ARTICLE 19 and partners welcome the government's decision to approve Right to Information Ordinance 2008

ARTICLE 19, Mass Line Media Centre, Shuproshashoner Jonno Pracharivijan and Bangladesh NGOs Network for Radio and Communication welcome the government's decision to approve in principle the Right to Information Ordinance 2008.

"Such a law, when finally approved by the government, would serve as a watershed in stepping up efforts for good governance, ensuring greater transparency and accountability in Bangladesh," said Dr. Agnes Callamard, ARTICLE 19 Executive Director.

The council of advisers of the Caretaker Government of Bangladesh provisionally approved the Right to Information Ordinance 2008 yesterday. The cabinet has sent back the draft law with suggestions for some changes. After making the changes, the information ministry, which initiated the move, is expected to get the draft law vetted by the law ministry before placing it to the cabinet for final approval. When enacted, Bangladesh would become the seventy-fifth country in the world to have such a law.

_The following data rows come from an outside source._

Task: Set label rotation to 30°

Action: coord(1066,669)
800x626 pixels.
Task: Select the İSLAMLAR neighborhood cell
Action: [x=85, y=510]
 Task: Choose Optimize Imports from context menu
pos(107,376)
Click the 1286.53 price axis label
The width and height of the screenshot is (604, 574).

Commenting on the government's move to provisionally accept the draft legislation, Tahmina Rahman, ARTICLE 19 Bangladesh director, noted that "ARTICLE 19 and our partner organisations in Bangladesh hope - with wider civil society and media advocacy groups - that the government, following its earlier example of good practice, will make a full disclosure of the changes made to the draft Ordinance and make it publicly available before the final signing-off."

Kamrul Hasan Monju, Exective Director of the Mass Line Media Centre, added that "the extent of the successful implementation of the law would largely depend on the creation of demand for public information. This will be generated by a mass campaign for public awareness, the commitment and political will of public institutions to openness, and the formulation of an effective action plan for the coordination and monitoring of the implementation of the law."

An initial draft bill was put out by the government for a public consultation process in early April of this year. ARTICLE 19 and partner organizations provided formal submissions suggesting changes to the draft based on discussions with activists and civil society in over 20 districts of the country. Key recommendations included the narrowing of the regime of exceptions to providing information to the public and consistent standards of harm for their application, improvements to protect the independence of the Information Commission, and making openness obligations applicable to legislative, judicial and constitutionally established bodies.

ARTICLE 19 is an independent human rights organisation that works globally to protect and promote the right to freedom of expression. It takes its name from Article 19 of the Universal Declaration of Human Rights, which guarantees free speech.